■ Excerpt:
============

Index Nav: [Date Index] [Subject Index] [Author Index] [Thread Index]
Message Nav: [Date Prev] [Date Next] [Thread Prev] [Thread Next]
Other format: [Raw text]

Re: [RFC] __atomic_compare_exchange* optimizations (PR middle-end/66867)


On Thu, 23 Jun 2016, Jakub Jelinek wrote:

> Hi!
> 
> This PR is about 2 issues with the *atomic_compare_exchange* APIs, which
> didn't exist with __sync_*_compare_and_swap:
> 1) the APIs make the expected argument addressable, although it is very
>    common it is an automatic variable that is addressable only because of
>    these APIs
> 2) for the fear that expected might be a pointer to memory accessed by
>    multiple threads, the store of the oldvar to that location is only
>    conditional (if the compare and swap failed) - while again for the
>    common case when it is a local otherwise non-addressable automatic
>    var, it can be stored unconditionally.
> 
> To resolve this, we effectively need a call (or some other stmt) that
> returns two values.  We need that also for the __builtin_*_overflow*
> builtins and have solved it by returning from an internal-fn call
> a complex int value, where REALPART_EXPR of it is one result and
> IMAGPART_EXPR the other (bool-ish) result.
> 
> The following patch handles it the same, by folding
> __atomic_compare_exchange_N early to an internal call (with conditional
> store in the IL), and then later on if the expected var becomes
> non-addressable and is rewritten into SSA, optimizing the conditional store
> into unconditional (that is the gimple-fold.c part).
> 
> Thinking about this again, there could be another option - keep
> __atomic_compare_exchange_N in the IL, but under certain conditions (similar
> to what the patch uses in fold_builtin_atomic_compare_exchange) for these
> builtins ignore &var on the second argument, and if we actually turn var
> into non-addressable, convert the builtin call similarly to what
> fold_builtin_atomic_compare_exchange does in the patch (except the store
> would be non-conditional then; the gimple-fold.c part wouldn't be needed
> then).

============

■ Given data:
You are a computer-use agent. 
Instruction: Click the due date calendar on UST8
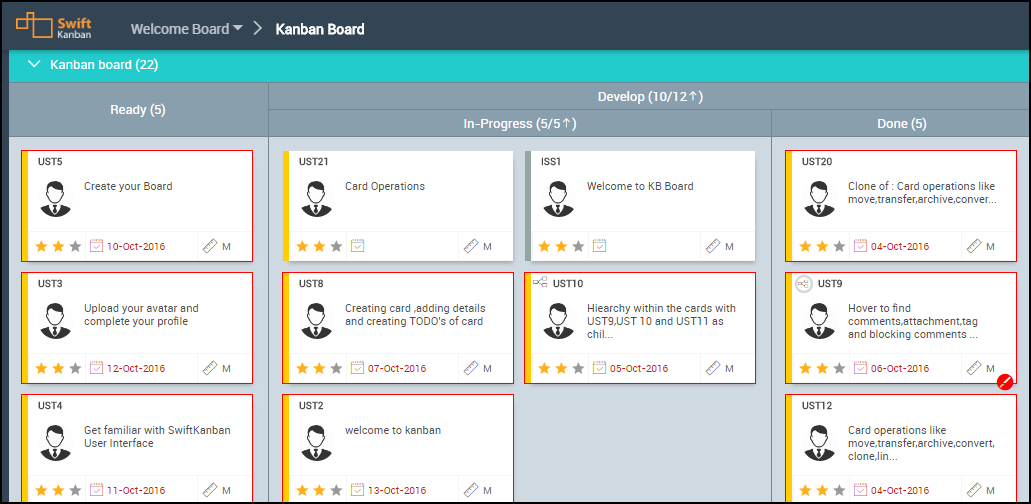tap(358, 368)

============

■ Things to do:
A. In the compare-exchange message, how was the two-result problem already solved for the __builtin_*_overflow* builtins?
B. Repeat part of the compare-exchange message word for word, starting at the words "On Thu, 23 Jun" and stopping after "be stored unconditionally.".

■ Results of the exercise:
A. By returning a complex int value from an internal-fn call, where REALPART_EXPR is one result and IMAGPART_EXPR is the other (bool-ish) result.

B.
On Thu, 23 Jun 2016, Jakub Jelinek wrote:

> Hi!
> 
> This PR is about 2 issues with the *atomic_compare_exchange* APIs, which
> didn't exist with __sync_*_compare_and_swap:
> 1) the APIs make the expected argument addressable, although it is very
>    common it is an automatic variable that is addressable only because of
>    these APIs
> 2) for the fear that expected might be a pointer to memory accessed by
>    multiple threads, the store of the oldvar to that location is only
>    conditional (if the compare and swap failed) - while again for the
>    common case when it is a local otherwise non-addressable automatic
>    var, it can be stored unconditionally.